• DOCUMENT EXCERPT:
[start]

Volkswagen continues to narrowly lead the passenger vehicle sales segment with 29.5% of the segment sales year-to-date. Toyota retained second place with 29.2% of the market share as at the end of July. They were followed by Kia and Hyundai with 6.4% and 5.6% of the market respectively, while the rest of the passenger vehicle market was shared by several other competitors.

Toyota remained the leader in the light commercial vehicle space with a dominant 56.4% market share, with Nissan in second place with a 13.4% market share. Ford and Isuzu claimed 10.6% and 7.7%, respectively, of the number of light commercial vehicles sold thus far in 2020. Mercedes leads the medium commercial vehicle segment with 31.3% of sales year-to-date. Mercedes was also number one in the heavy and extra-heavy vehicle segment with 21.3% of the market share year-to-date.

The Bottom Line

As expected, the demand for new vehicles remained sluggish in July with only 666 new vehicles sold during the month. New vehicle sales figures are currently trending at levels last seen in 2005. The figures suggest that that vehicle owners are either holding on to the vehicles they already own or are purchasing second hand and imported vehicles. We expect this to remain the case for the medium term as there is currently little indication that economic conditions will improve any time soon. On a rolling 12-month basis new vehicle sales are down 63.1% from the peak in April 2015, and down 24.8% y/y.

[end]

• COLLECTED MATERIAL:
[start]

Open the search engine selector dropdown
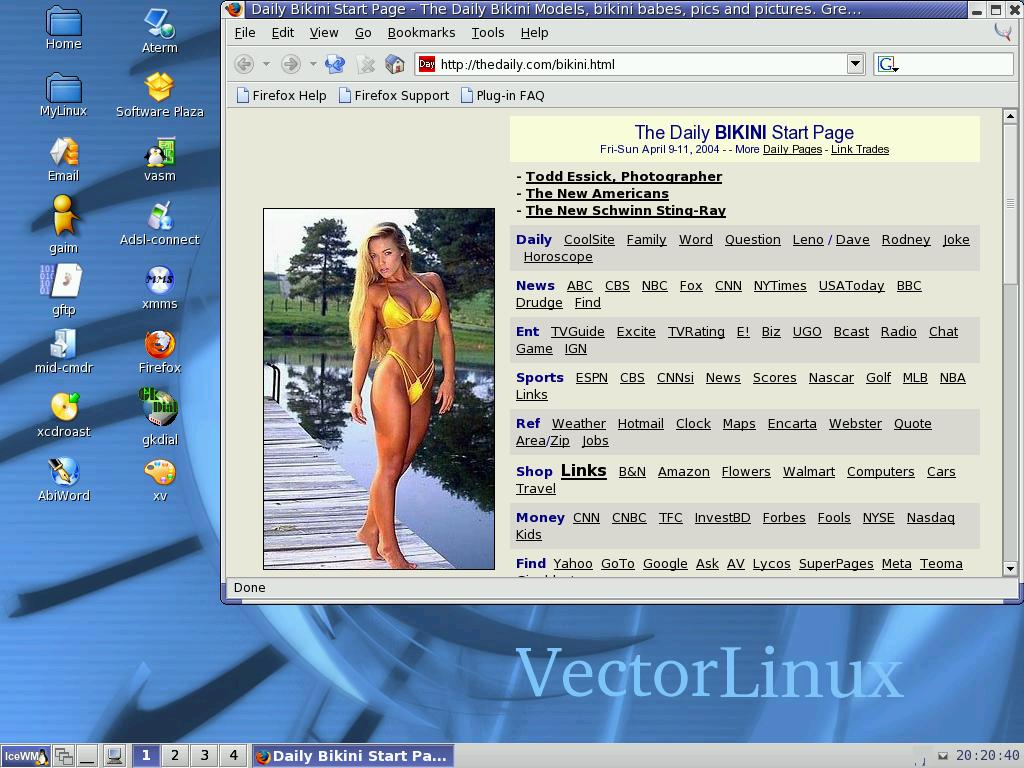Viewport: 1024px width, 768px height. point(887,65)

[end]

Please give the number of new vehicles sold in July according to the vehicle sales report.

666 new vehicles.